Twenty-five stories. Twenty-five original illustrations.

From a village in Taiwan to a Christmas teahouse in London, from the icy roads of Minnesota to the hollow streets of L.A.. . .


Q & A WITH AUTHOR RIP RENSE
CONDUCTED BY CORDELIA WONG-ROGERS

Q:  What is the book about?

RENSE : It is a collection of twenty-five short stories about people in various sorts of trouble.

Q:  What sorts of trouble?

RENSE : Slight trouble, major trouble, piffling trouble, sad trouble, veterinarian trouble. Marital trouble, car trouble, real estate trouble.

Q: Car trouble? Oh, right! The VW. "Beauty Knows No Pain."

RENSE: Yes. And Christmas trouble. Religious trouble. Head trouble. Foot trouble.

Q: Foot trouble?

RENSE: One story is about an ancient man who sells ice cream on the streets of Taipei, Taiwan. His feet hurt and his wife hates him.

Q: More summaries, please. . .

RENSE: Sure. Okay, uh, another is about a woman who runs away in the middle of the night. She is a teacher, but she abandons her house, family, students, and just drives away. Another is about a man who thinks he has a sister, but probably doesn’t. Another is about bad carpet cleaners. Another is about crows.
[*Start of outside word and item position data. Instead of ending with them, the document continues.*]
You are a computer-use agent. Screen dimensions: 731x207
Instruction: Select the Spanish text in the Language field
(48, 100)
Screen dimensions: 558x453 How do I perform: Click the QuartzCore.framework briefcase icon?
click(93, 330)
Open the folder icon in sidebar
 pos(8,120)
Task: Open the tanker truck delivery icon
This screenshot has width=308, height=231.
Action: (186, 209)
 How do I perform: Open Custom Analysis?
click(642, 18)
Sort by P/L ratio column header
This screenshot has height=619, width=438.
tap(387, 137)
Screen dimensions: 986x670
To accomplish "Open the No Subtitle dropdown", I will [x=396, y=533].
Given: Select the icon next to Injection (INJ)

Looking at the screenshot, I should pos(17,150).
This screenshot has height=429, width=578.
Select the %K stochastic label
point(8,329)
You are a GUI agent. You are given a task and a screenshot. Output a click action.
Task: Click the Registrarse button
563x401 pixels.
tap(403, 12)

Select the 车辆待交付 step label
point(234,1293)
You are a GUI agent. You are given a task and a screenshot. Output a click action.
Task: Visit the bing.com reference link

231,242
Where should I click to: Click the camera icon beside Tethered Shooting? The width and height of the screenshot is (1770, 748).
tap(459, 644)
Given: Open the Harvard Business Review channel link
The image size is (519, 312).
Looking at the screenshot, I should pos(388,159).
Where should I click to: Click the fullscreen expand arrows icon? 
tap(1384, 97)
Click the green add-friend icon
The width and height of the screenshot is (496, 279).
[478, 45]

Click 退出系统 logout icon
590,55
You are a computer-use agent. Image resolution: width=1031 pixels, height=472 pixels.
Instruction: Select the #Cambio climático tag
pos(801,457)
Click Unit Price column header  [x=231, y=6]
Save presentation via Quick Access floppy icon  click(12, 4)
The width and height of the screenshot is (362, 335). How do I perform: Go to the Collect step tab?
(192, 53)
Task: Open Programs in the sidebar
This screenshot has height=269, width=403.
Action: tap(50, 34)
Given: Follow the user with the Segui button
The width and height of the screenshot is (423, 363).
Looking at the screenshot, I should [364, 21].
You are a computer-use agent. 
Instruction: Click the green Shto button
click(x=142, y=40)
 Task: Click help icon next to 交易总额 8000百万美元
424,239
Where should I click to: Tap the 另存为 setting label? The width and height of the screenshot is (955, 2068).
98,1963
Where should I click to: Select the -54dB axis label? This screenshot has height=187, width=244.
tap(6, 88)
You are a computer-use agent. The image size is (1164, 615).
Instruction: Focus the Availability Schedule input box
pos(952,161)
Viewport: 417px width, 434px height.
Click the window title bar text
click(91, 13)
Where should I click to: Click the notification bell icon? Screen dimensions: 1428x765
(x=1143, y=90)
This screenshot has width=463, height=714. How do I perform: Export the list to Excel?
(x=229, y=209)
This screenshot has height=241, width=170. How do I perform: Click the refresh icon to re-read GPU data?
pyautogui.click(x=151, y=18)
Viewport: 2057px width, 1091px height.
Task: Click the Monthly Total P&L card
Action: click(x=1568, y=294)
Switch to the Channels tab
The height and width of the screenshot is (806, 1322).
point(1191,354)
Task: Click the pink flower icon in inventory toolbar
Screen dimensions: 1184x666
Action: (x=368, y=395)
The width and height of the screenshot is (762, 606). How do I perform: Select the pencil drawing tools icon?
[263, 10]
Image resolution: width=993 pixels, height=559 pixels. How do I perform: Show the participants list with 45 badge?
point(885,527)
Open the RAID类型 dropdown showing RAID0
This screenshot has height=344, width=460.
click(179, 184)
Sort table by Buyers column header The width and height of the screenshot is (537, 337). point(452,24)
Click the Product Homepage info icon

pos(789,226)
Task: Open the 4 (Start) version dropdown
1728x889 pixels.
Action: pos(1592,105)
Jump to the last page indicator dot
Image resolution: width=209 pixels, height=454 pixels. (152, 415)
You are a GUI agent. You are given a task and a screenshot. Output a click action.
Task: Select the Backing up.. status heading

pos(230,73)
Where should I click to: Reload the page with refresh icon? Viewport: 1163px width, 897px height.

Q: : Crows? Are the crows in trouble?

RENSE : No, but they cause it.

Q:  (laughing) Okay. . .What are "strange places of the heart," exactly?

RENSE: They are all the places where so-called conventional love does not reside.

Q: What is the strangest story in the book?

RENSE : Perhaps one about sharks in the sky. Or perhaps a young woman who believes she is bathed in holy light. Or perhaps one about a reclusive bachelor who meets the woman of his dreams. But strange is in the eye of the stranger.

Q: What does that mean?

RENSE: Everybody's ideas are different.

Q:  Was that deliberate, the strangeness?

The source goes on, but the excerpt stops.